The OMX Iceland 15 index collapsed during the Icelandic financial crisis in 2008. Trading in the stock market was suspended for three successive trading days, on 9, 10 and 13 October. When trading resumed on 14 October 2008, the OMX Iceland 15 closed at 678.4, down 77% compared with the closing at 3,004.6 on 8 October 2008. This reflected the fact that the value of the three big banks (Glitnir, Kaupthing Bank and Landsbanki Íslands), which on 30 June 2008 formed 73.2% of the value of the OMX Iceland 15, had been set to zero.

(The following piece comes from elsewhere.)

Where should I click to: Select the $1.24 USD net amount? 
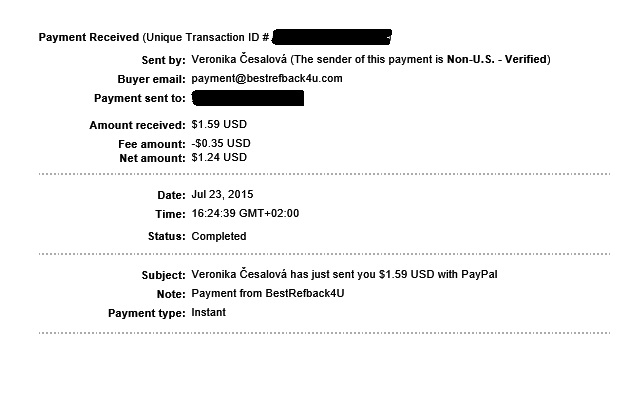pos(219,158)
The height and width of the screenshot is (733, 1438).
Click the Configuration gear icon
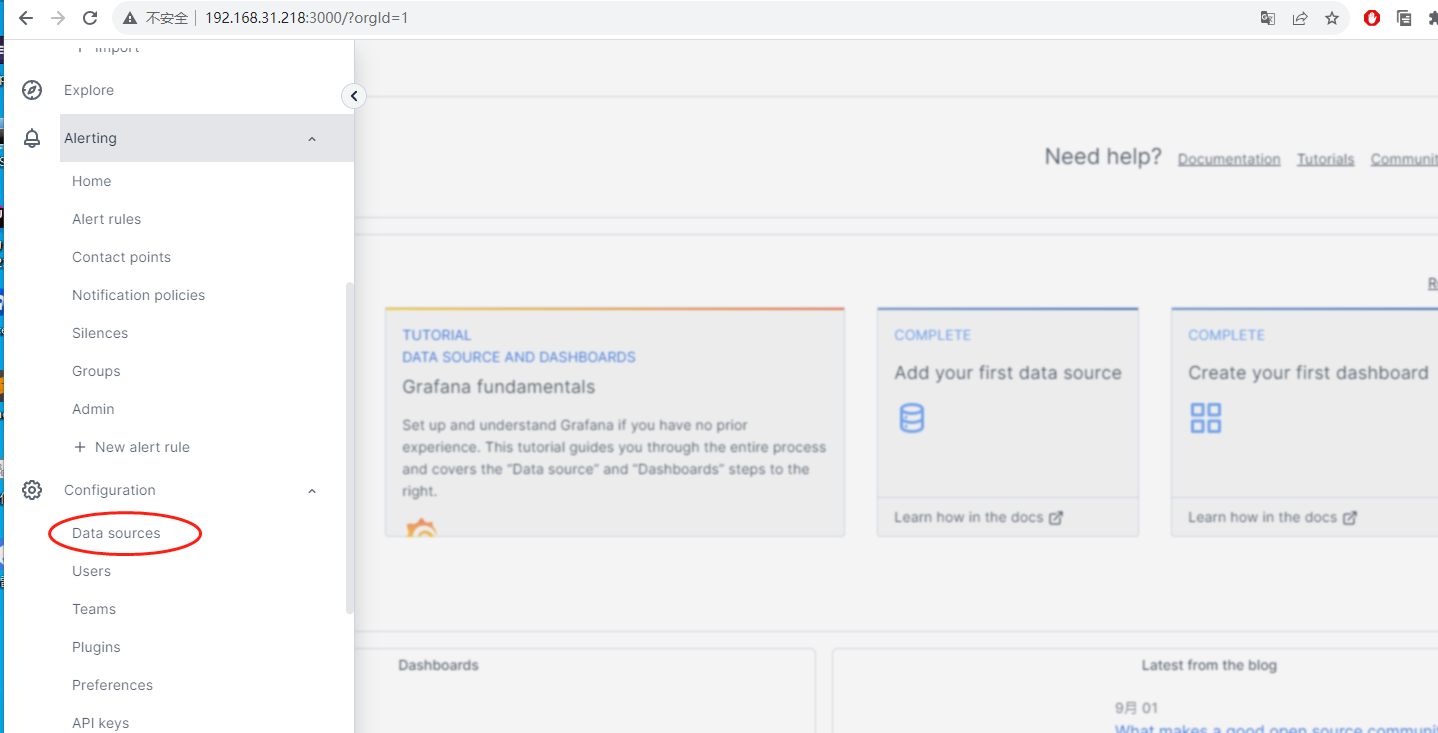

At the final official review of the index effective in January 2009, twelve companies made up the index, four of which were Faroese. Two more banks, Straumur and SPRON, were delisted from the Nasdaq Iceland exchange and removed from the index before it was discontinued on 30 June 2009. The index closed at 263.7, about 97% below its peak at 9,016 on 18 July 2007.

===The current OMXI15 index (2009–)===
The OMXI15 index used today (ISIN: IS0000018885) was announced by Nasdaq Nordic on 2 January 2009 as a replacement for the original OMXI15 index introduced in 1998. The first iteration of the new index included only six stocks and was consequently named OMX Iceland 6 (OMXI6).

On 1 July 2014, the index was expanded from six to eight stocks and the name was changed to OMX Iceland 8 (OMXI8). Five years later, on 1 July 2019, two more stocks were added to the index and the name was updated to OMX Iceland 10 (OMXI10). On 2 January 2024, the index was expanded from ten to a maximum of fifteen stocks and renamed to OMX Iceland 15 (OMXI15), the same name as the old discontinued index.